→ **WORK TO DO**
Write out the passage on horses' downward transitions word for word.

Of course, you could just put the horse in the roundpen and do your usual routine with her, just as you have described in your post. But invite a friend who owns a digital video camera to sit up on the edge of the pen and take a film. Then you can play the film back at half or quarter-speed and see exactly what your horse is doing. This assumes that your friend would be knowledgeable enough to know what to shoot and when to shoot, but I am sure you can find somebody.

What you would find out if you did this with your mare and, say, nine other horses, is that there are ten ways of making "down" transitions. And if you had filmed twenty horses, you would find out there are twenty ways. In other words -- to some extent, every horse handles this individually, uniquely. There is no one "right" way to do it, and at that it changes with circumstances such as terrain, what the horse expects or intends to do immediately afterwards, and what the rider is asking of the horse.

How-sum-ever....as you notice, your horse seems clumsy, out of balance, uncomfortable, and rough and rocky, as if doing lots of transitions in the manner in which she is currently doing them might, over time and many repetitions, actually work toward making her less sound. So although we are not going to be critical of your mare for handling "down" transitions right now in whatever way she can manage, we DO want to help her find some better way.

→ **DATA PROVIDED**

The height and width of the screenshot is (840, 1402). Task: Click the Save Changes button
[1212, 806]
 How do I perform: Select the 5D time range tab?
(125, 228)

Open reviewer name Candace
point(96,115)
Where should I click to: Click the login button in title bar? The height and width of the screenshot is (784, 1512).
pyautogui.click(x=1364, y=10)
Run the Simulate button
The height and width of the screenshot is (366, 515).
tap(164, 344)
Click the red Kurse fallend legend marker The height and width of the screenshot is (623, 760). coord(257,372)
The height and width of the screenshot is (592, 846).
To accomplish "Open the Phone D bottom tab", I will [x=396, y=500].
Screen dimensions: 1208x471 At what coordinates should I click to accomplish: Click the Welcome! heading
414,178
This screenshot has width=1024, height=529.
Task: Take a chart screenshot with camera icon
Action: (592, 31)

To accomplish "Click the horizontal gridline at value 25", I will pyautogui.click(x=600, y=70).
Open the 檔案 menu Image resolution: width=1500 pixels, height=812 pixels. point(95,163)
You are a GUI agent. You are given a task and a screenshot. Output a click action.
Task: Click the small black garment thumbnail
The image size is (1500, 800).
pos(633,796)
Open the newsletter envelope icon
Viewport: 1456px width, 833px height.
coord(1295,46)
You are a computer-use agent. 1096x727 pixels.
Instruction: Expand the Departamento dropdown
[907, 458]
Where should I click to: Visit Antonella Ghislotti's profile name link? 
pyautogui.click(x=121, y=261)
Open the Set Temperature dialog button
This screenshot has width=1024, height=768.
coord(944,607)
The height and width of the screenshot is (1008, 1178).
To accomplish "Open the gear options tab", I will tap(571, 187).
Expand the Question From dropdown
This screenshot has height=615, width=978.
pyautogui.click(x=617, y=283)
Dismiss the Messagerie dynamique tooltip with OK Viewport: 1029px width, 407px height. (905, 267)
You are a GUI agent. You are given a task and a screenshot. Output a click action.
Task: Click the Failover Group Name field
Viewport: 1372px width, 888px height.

→ **SOLVED PROBLEM**
Of course, you could just put the horse in the roundpen and do your usual routine with her, just as you have described in your post. But invite a friend who owns a digital video camera to sit up on the edge of the pen and take a film. Then you can play the film back at half or quarter-speed and see exactly what your horse is doing. This assumes that your friend would be knowledgeable enough to know what to shoot and when to shoot, but I am sure you can find somebody.

What you would find out if you did this with your mare and, say, nine other horses, is that there are ten ways of making "down" transitions. And if you had filmed twenty horses, you would find out there are twenty ways. In other words -- to some extent, every horse handles this individually, uniquely. There is no one "right" way to do it, and at that it changes with circumstances such as terrain, what the horse expects or intends to do immediately afterwards, and what the rider is asking of the horse.

How-sum-ever....as you notice, your horse seems clumsy, out of balance, uncomfortable, and rough and rocky, as if doing lots of transitions in the manner in which she is currently doing them might, over time and many repetitions, actually work toward making her less sound. So although we are not going to be critical of your mare for handling "down" transitions right now in whatever way she can manage, we DO want to help her find some better way.